When Creatures Don’t Belong

Published in The Ferndale Record, August 10, 2011

Not finding something where you thought it would be is frustrating. Even more disturbing is finding things that don’t belong in space designated for other purposes. I’m referring specifically to creatures that crawl into these places under their own power.

I’m not talking about people who have boa constrictors as pets, or keep monkey butlers. As unusual and potentially frightening as these particular situations are, I’m thinking about when animals appear in polite society where they terrorize humans.

I know, I know. Animal lovers and activists will say the creatures were here first and that they have the right of first refusal—or some legal or ethical reason for being where they aren’t wanted. I say animals should know better.

A couple of situations I’ve read about recently: A bear discovered in someone’s home quietly finishing up a box of chocolates, and a rattlesnake found coiled in the corner of a dentist’s office.

One would assume a bear or rattlesnake would inherently know it was in a foreign, even hostile environment and get out, ideally the way it came in. But no.

Another example is the old alligator in the toilet story. Every now and then this horrifying scenario really happens—usually in a Southern state, but sometimes much further north—and the media broadcasts it so we can all look twice before taking a seat in the bathroom. You never know, right?

Sometimes there’s word, often out of California, about a person reaching into a bag of grapes from the grocery store and feeling something move. It’s a black widow spider, and the individual comes just this close to a trip to the emergency room. We all cringe and wash our own produce a little less casually.

While I’ve written openly about my contempt for anything in the arachnid family, I believe that finding something surprising in a bowl of grapes should almost be expected. It’s unnerving, but it’s the price we may be asked to pay for fresh fruit. By comparison, the creepiness factor in this example doesn’t even come close to two other news stories this month.
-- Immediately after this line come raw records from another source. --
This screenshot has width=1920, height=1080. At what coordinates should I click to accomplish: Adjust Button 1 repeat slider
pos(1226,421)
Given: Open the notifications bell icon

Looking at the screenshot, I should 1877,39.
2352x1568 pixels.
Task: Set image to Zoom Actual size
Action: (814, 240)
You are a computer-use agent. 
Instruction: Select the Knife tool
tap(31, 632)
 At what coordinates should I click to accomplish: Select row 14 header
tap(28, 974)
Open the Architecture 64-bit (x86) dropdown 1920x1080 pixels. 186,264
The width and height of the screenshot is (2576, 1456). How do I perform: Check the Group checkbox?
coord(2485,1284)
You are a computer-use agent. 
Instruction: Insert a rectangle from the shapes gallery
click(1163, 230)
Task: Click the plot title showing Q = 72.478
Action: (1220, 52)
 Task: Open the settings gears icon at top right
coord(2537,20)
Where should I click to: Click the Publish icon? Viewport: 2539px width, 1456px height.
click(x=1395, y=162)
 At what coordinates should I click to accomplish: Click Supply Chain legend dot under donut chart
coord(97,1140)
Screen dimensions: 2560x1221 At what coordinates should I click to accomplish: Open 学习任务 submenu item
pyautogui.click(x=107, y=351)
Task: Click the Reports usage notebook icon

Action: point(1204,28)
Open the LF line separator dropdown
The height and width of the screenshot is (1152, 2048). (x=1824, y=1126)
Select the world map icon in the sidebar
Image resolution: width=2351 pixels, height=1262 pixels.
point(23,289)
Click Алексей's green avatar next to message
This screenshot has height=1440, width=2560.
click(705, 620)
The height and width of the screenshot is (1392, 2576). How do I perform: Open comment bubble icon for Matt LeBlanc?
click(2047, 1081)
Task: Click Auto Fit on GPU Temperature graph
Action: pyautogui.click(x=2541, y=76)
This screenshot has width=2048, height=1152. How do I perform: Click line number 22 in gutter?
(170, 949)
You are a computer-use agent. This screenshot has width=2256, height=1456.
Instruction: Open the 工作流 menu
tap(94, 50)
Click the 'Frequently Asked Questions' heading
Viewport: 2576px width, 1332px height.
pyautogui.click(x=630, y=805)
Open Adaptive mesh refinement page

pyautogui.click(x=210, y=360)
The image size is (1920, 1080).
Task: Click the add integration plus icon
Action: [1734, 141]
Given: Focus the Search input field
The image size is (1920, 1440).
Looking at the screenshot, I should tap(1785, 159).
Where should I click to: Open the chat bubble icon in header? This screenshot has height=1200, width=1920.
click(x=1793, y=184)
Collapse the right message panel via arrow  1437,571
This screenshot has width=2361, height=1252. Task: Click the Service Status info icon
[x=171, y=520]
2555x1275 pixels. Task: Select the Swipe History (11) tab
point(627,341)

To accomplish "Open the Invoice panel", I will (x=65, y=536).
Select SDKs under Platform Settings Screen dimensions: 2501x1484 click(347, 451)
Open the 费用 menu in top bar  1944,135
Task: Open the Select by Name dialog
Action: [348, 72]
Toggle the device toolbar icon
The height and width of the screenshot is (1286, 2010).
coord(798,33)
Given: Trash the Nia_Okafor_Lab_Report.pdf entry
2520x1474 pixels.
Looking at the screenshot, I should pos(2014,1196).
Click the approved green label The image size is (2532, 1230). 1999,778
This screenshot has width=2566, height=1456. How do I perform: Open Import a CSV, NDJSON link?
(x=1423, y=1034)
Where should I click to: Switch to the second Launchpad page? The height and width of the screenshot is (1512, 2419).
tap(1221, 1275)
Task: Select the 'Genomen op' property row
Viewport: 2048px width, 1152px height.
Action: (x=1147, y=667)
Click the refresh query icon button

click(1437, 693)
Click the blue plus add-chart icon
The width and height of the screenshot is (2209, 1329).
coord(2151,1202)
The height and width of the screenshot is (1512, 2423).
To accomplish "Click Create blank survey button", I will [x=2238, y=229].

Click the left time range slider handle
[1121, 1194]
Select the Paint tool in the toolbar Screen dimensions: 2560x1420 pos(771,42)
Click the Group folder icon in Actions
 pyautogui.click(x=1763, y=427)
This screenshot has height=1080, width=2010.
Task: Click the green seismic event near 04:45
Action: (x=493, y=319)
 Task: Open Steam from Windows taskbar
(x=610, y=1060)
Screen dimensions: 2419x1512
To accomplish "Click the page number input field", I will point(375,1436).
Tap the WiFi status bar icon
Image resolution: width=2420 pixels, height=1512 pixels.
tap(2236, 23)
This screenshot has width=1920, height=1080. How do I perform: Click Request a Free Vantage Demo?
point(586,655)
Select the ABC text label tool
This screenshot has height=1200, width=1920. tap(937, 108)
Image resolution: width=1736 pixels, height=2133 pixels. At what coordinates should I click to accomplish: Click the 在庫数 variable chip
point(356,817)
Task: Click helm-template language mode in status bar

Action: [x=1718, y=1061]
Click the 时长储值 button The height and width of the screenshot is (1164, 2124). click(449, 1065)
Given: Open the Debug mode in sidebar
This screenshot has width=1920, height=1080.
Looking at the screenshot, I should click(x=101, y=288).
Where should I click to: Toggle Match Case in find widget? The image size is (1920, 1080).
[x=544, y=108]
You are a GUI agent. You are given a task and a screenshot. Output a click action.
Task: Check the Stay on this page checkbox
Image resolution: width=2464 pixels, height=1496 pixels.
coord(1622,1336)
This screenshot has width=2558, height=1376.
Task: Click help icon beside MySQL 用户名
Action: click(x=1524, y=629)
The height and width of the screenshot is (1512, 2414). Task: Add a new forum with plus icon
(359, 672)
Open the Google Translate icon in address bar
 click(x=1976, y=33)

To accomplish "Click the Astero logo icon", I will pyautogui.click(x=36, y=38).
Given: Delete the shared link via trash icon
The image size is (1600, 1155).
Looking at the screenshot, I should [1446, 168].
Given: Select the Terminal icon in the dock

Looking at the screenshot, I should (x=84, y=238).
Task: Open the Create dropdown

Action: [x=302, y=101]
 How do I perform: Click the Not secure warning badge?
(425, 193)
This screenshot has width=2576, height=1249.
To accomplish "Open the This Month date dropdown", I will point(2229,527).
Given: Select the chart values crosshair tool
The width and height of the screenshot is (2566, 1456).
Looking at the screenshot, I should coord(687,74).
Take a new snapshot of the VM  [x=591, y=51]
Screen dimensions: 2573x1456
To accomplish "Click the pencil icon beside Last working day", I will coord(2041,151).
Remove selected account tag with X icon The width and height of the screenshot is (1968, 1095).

MSNBC.com reported this little tidbit concerning a passenger on Alaska Airlines: “Jeff Ellis was stung by a scorpion while napping on a flight to Alaska. A doctor on board examined the sting and said Ellis wouldn’t die—probably.”

This is just what you want to hear at 33,000 feet. The Alaskan EMTs standing by when they landed apparently had to Google how to treat a scorpion sting—something of an anomaly in those parts.

“Alaska Airlines said the scorpion probably crawled on board during a stop in Austin, Texas,” the report says.

The best online comment about this story was, “[The passenger] is lucky the airline didn’t charge him their recently added “$25 scorpion removal fee.””

Also, a deadly snake curled up under the hood of a car slid out onto the windshield and somehow remained attached to the vehicle while the family inside frantically drove the interstate. A friend who knows my policy on things that slither thoughtfully sent the compelling YouTube video to me this week. Due to the magic of technology we can not only record these things for posterity, but also view them within seconds of the actual event. Lucky us!

Animals where they don’t belong can be scary and unnatural, like sun in Northwest Washington, or Seth Rogan on the big screen.

Creatures who roam into my comfort zone can consider themselves on notice, and don’t get me started on a bear that eats my chocolate.